▸ Dataset items:
■ ■ ■ ■
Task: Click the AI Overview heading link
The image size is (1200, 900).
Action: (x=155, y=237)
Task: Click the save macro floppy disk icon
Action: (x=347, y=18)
■ ■ ■ ■
▸ Exercise goal: Your answer must be an exact copy of every record.

▸ Problem solution:
Task: Click the AI Overview heading link
The image size is (1200, 900).
Action: (x=155, y=237)
Task: Click the save macro floppy disk icon
Action: (x=347, y=18)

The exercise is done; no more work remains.